Reproduce exactly the line containing "The image size is (717, 713)." and each line after it until the listing ends, leaving pictures out.

* _RECORDED DATA_:
• • • • •

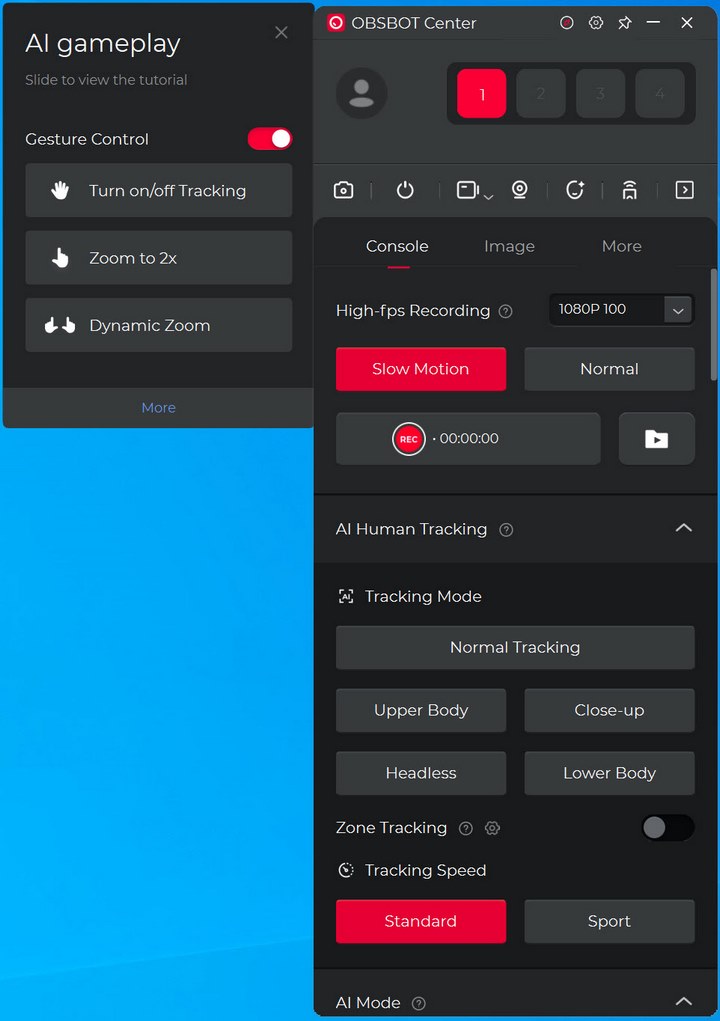This screenshot has height=1021, width=720.
Task: Open settings gear in the title bar
Action: tap(596, 22)
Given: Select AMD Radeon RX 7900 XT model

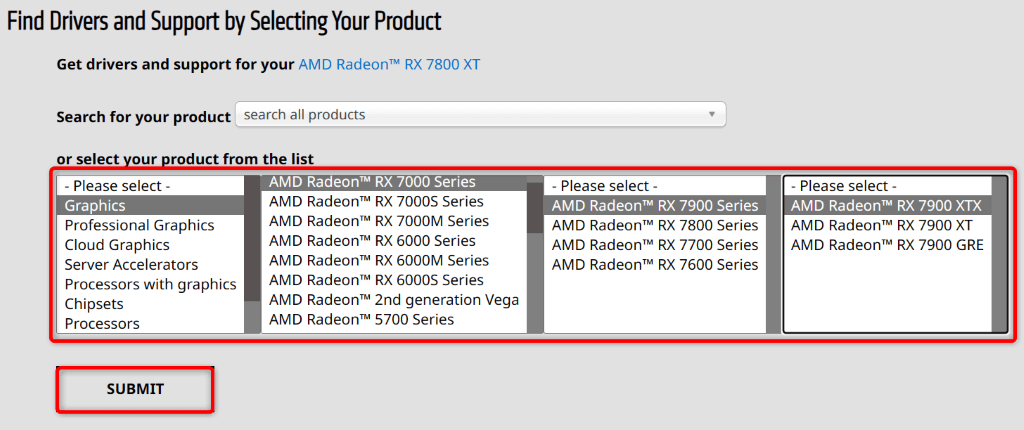Looking at the screenshot, I should 881,225.
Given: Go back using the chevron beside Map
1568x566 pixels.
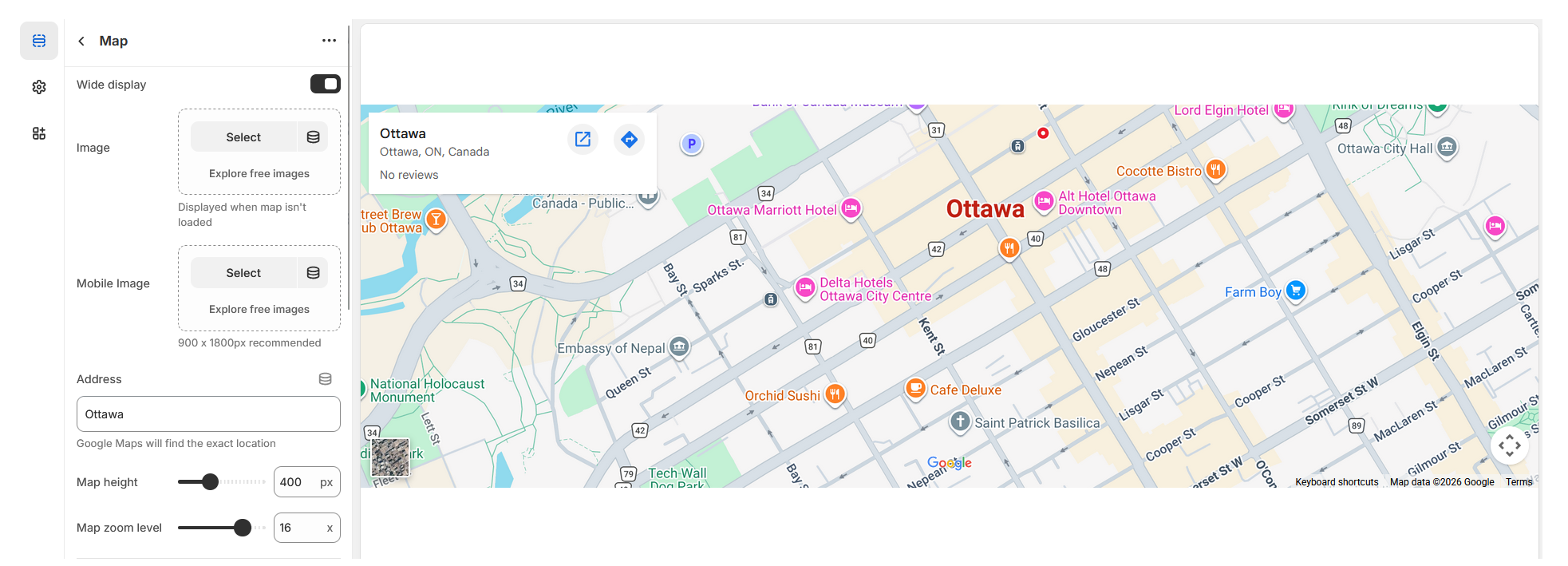Looking at the screenshot, I should [x=81, y=40].
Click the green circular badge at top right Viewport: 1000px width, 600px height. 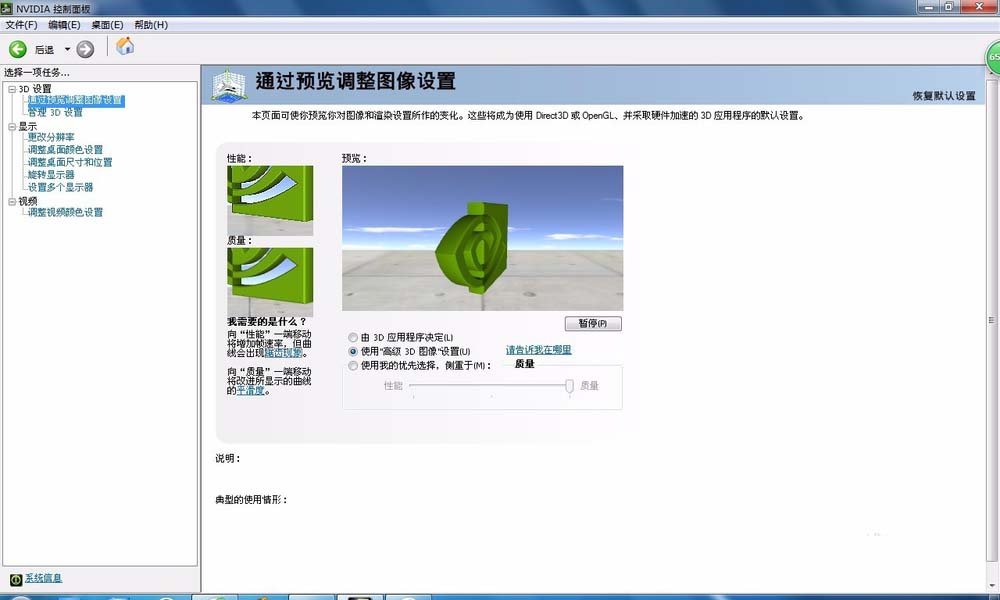tap(993, 57)
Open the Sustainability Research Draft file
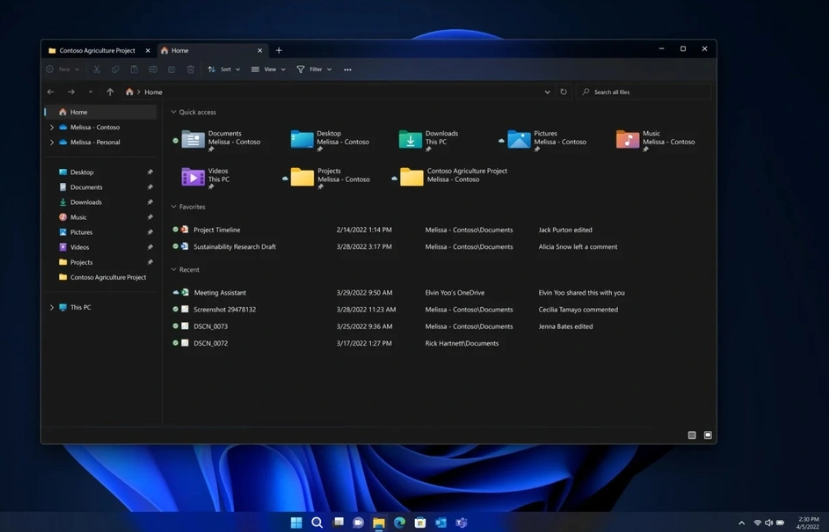The height and width of the screenshot is (532, 829). 234,246
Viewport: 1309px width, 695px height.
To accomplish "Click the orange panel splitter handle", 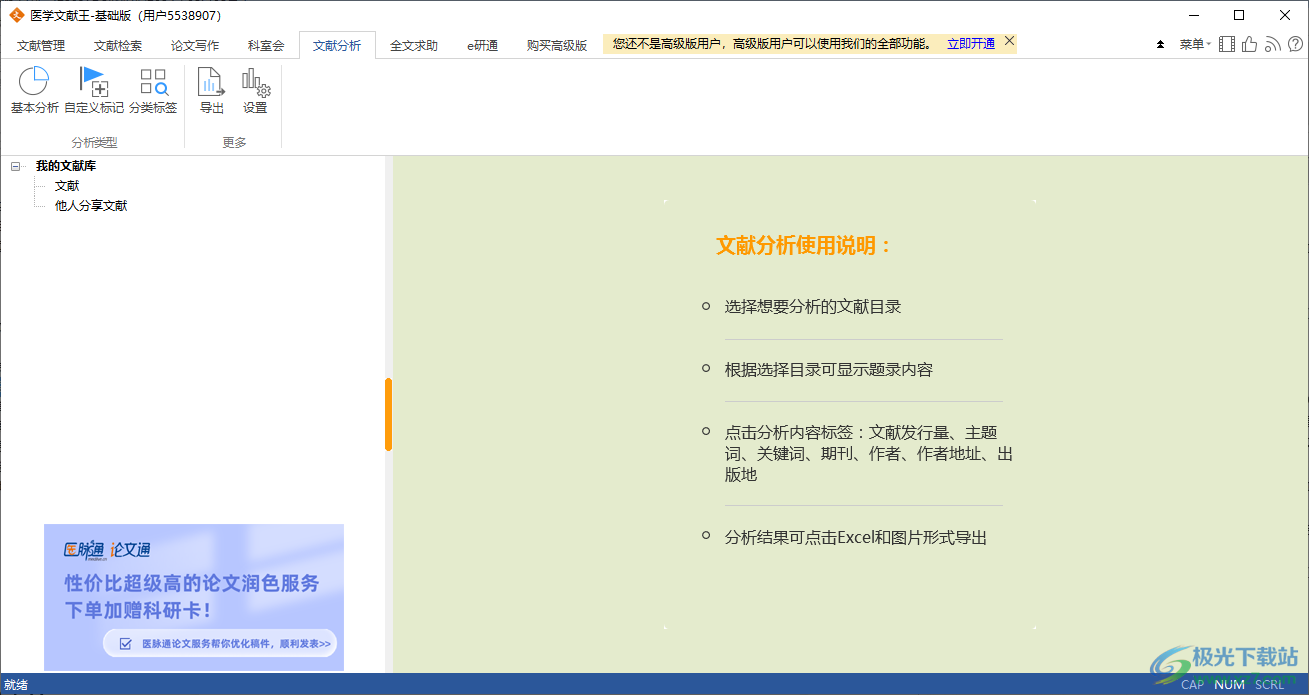I will pos(388,414).
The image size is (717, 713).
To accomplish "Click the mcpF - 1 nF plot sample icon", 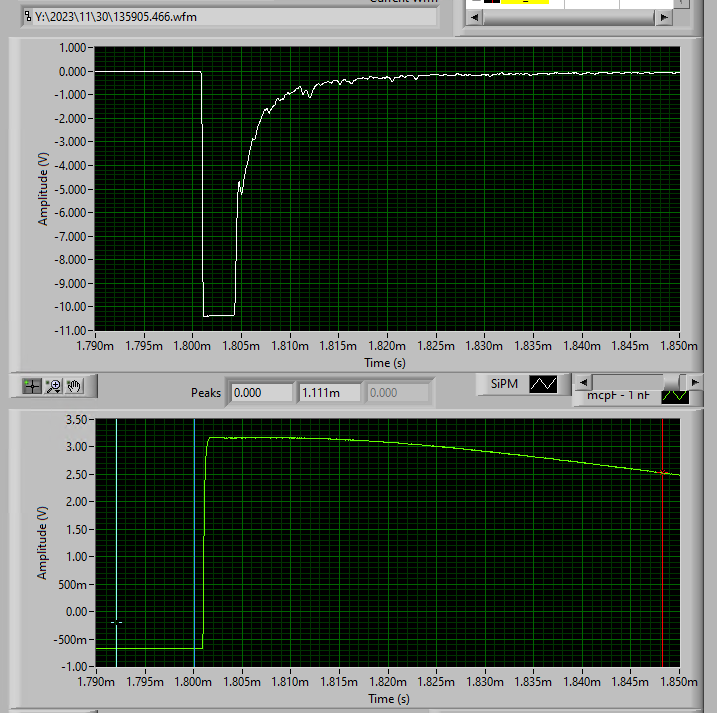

• • • • •

* _OUTPUT_:
The image size is (717, 713).
To accomplish "Click the mcpF - 1 nF plot sample icon", 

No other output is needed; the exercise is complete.